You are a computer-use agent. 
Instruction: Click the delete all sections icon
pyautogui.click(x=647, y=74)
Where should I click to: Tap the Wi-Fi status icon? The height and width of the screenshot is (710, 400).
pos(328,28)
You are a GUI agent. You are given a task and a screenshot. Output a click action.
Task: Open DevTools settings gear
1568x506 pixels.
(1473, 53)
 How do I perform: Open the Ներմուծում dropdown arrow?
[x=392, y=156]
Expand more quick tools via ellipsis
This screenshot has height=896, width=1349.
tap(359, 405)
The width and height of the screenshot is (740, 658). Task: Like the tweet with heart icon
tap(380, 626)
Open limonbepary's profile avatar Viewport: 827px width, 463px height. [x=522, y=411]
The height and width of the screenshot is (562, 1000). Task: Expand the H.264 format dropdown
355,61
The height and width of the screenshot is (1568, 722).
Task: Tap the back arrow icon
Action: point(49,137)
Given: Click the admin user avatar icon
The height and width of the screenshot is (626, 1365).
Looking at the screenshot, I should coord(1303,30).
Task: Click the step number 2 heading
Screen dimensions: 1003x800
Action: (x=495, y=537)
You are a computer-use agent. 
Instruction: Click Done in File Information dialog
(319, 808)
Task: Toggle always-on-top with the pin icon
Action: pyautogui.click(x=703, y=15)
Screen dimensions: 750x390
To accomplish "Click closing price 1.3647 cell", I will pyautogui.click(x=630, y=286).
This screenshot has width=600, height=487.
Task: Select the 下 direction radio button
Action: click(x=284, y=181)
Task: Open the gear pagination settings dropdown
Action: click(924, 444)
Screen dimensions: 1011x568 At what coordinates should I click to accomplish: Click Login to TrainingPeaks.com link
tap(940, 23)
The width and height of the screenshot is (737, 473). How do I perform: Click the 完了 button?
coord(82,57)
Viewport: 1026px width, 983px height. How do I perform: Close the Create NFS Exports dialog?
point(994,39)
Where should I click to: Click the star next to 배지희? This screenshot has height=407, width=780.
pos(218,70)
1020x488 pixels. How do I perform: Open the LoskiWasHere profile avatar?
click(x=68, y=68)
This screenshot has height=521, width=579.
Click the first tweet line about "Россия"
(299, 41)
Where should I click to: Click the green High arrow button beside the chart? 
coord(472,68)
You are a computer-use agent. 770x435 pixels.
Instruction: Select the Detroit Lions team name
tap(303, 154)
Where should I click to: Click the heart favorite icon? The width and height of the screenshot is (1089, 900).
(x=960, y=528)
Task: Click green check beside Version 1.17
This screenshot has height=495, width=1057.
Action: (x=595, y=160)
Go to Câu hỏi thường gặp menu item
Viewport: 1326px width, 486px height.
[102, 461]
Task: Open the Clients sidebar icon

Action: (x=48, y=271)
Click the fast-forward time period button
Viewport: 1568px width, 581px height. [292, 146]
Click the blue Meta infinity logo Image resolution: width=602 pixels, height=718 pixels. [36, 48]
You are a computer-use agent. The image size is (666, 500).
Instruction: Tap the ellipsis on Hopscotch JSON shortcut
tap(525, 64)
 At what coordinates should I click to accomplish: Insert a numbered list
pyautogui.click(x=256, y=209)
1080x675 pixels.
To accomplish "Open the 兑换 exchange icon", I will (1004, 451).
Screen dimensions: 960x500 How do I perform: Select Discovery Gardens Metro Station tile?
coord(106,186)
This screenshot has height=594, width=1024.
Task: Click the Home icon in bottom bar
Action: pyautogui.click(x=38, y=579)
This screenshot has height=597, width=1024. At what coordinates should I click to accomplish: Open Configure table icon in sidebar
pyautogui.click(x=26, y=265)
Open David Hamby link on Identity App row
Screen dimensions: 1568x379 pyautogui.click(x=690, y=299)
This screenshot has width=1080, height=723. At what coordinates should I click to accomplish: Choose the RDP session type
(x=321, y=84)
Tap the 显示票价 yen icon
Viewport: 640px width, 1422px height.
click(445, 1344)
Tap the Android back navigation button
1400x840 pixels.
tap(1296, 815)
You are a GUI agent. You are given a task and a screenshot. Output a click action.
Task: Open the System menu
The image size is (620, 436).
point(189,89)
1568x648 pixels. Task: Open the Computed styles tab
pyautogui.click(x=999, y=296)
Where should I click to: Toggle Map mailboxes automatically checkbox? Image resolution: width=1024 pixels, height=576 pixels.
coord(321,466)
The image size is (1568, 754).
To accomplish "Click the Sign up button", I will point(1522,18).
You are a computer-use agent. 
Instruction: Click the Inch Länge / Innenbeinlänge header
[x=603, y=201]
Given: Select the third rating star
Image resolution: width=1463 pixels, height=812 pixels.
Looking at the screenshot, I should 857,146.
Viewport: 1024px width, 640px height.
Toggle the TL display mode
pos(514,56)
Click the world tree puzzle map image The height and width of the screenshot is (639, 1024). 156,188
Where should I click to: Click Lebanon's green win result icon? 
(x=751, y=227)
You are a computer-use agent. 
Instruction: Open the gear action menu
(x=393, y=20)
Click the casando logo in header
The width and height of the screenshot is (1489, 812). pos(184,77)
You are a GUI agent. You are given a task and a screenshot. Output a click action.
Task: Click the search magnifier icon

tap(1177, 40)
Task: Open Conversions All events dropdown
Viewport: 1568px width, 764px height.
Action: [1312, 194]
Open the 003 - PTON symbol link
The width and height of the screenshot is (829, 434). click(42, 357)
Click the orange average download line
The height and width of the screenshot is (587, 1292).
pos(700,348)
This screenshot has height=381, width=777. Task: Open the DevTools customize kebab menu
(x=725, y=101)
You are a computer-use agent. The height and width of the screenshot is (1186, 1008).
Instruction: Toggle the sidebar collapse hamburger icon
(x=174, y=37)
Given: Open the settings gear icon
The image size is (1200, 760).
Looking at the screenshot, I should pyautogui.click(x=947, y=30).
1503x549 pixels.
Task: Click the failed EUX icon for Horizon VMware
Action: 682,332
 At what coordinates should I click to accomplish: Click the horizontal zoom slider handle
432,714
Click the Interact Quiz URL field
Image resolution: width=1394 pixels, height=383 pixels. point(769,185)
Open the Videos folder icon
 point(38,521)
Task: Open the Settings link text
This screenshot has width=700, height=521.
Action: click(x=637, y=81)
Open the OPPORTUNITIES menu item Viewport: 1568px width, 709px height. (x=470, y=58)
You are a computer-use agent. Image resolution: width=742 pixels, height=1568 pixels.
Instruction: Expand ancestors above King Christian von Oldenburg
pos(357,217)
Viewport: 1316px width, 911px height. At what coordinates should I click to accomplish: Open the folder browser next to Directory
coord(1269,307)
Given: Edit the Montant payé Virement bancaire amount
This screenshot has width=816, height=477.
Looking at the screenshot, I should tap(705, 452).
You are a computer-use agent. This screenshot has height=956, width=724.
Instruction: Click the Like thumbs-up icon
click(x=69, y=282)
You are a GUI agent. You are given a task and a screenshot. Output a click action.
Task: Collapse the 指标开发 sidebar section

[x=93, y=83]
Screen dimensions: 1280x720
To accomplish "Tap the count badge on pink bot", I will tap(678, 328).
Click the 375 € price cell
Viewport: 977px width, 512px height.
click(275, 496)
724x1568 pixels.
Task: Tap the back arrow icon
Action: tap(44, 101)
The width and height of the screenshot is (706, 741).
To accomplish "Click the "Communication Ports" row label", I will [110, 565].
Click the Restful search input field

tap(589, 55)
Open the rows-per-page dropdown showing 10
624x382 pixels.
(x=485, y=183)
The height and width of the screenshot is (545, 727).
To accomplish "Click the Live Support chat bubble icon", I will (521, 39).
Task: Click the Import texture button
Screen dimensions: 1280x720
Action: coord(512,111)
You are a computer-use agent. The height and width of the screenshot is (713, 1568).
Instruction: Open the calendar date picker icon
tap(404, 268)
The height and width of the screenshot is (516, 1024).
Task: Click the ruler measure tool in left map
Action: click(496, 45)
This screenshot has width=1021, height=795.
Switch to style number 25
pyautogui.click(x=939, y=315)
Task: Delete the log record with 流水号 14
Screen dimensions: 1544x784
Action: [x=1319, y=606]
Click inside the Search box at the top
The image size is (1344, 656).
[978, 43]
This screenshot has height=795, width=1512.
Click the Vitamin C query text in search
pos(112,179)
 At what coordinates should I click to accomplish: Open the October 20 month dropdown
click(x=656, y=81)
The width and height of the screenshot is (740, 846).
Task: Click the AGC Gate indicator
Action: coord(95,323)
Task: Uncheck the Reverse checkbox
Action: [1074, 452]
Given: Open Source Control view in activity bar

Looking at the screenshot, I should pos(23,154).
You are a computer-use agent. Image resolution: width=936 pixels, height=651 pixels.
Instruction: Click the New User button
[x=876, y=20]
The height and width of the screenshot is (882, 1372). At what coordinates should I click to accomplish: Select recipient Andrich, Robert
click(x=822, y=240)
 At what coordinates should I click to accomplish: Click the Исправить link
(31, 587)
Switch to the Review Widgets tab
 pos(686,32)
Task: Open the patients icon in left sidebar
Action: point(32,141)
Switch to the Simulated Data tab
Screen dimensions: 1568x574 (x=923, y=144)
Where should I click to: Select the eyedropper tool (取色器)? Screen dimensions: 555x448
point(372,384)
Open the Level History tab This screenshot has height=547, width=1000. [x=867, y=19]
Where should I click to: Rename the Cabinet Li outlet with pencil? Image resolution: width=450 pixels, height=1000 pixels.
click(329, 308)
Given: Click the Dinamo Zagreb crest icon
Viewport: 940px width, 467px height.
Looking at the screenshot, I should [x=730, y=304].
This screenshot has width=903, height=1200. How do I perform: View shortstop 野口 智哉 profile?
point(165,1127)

################

List each line in the listing that contains the string "item".

Go to Câu hỏi thường gặp menu item
Open the OPPORTUNITIES menu item Viewport: 1568px width, 709px height. (x=470, y=58)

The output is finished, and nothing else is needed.